Machine learning: Unlocking the future for Hong Kong enterprises

Machine learning: Unlocking the future for Hong Kong enterprises We now stand at the edge of a new era in automation; one that is set to boost economic growth and prosperity, and underpin transformative shifts to the next industrial revolution.

Across every sector, advanced technologies such as robotics, artificial intelligence (AI) and machine learning are reducing errors, improving quality and achieving outcomes that were impossible for humans to reach alone. Automation is promising to alleviate the effects of lacklustre growth and aging population in countries around the world, and the McKinsey Global Institute estimates that machine intelligence alone will contribute as much as 1.4% productivity growth per annum in the next 50 years.

Many businesses in Hong Kong and neighbouring Asia Pacific hubs are well on their way to uncovering better productivity through the application of machine intelligence. The future is here. It’s not a sentient robot holding conversations with human colleagues, but rather narrow AI that’s been programmed to perform a single task extremely well.

Narrow AI isn’t conscious and it can’t perform intellectual tasks like a human–but it can sift through data, answer a defined set of questions, and automate routine manual processes.

Narrow AI, and machine learning in particular, are already the topic of conversations we’re having with customers across every sector in Hong Kong. By delivering consistency, accuracy and speed to a range of enterprise tasks, machine learning systems can help all kinds of businesses improve their bottom line and gain an edge over the competition.

In retail and hospitality, chatbots are proving invaluable as businesses work to meet the rising demands of digital-first customers. Instead of simply popping up to answer consumer questions online, chatbots are now expanding their roles and responsibilities–from guiding customers through every step of the ecommerce experience and processing their final payment; to acting as a personal concierge and tour guide for hotel guests; to giving in-store shoppers directions to the dressing rooms and information on what’s in stock.

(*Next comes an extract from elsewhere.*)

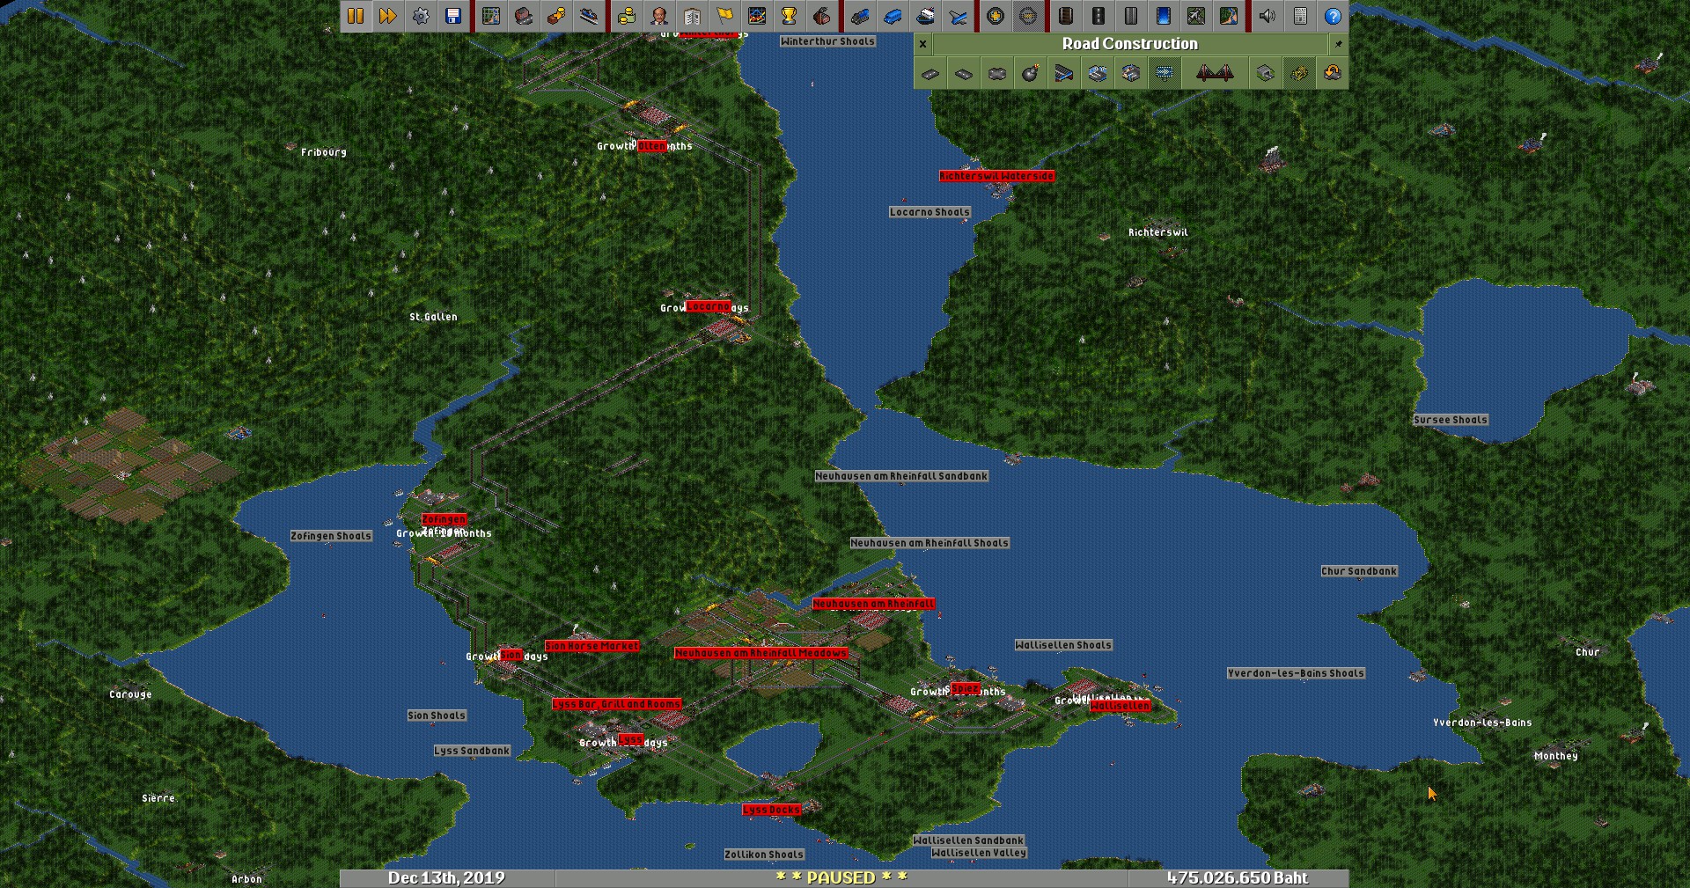The image size is (1690, 888).
Task: Select the road tunnel build tool
Action: point(1265,74)
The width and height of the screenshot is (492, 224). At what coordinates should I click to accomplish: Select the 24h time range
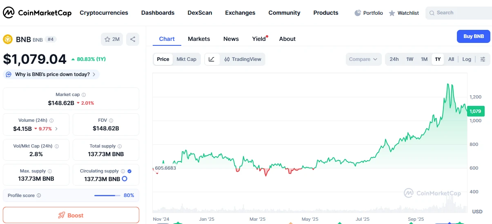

The logistics industry, meanwhile, is looking to machine learning to solve the complex problems that can stop supply chains from running smoothly. Uncertain consumer behaviour, surprise weather events and poor visibility across the supply chain can all result in delays, too much or too little inventory, and lost profits. Machine learning, able to derive insight from large, intricate sets of data, is an obvious solution. By learning to identify the most important data across item-level inventory, GPS, environmental conditions and social media, intelligent algorithms can offer real-time visibility and highly accurate predictions in order to reduce inefficiencies in supply chain performance.

Financial service providers are likewise turning to machine learning to enhance their forecasting accuracy. Banks that replace traditional statistical-modelling tools with AI techniques can analyse enormous quantities of data to recommend the best financial strategies and products, targeted to individual clients’ needs.

At the moment, we’re helping a Hong Kong bank explore how AI can help to streamline service, verify identification and improve the customer experience. By pairing data analytic tools with machine learning, financial institutions can spot trends and anomalies quicker in order to identify and mitigate threats immediately – whether they’re coming from outside the business, or from within.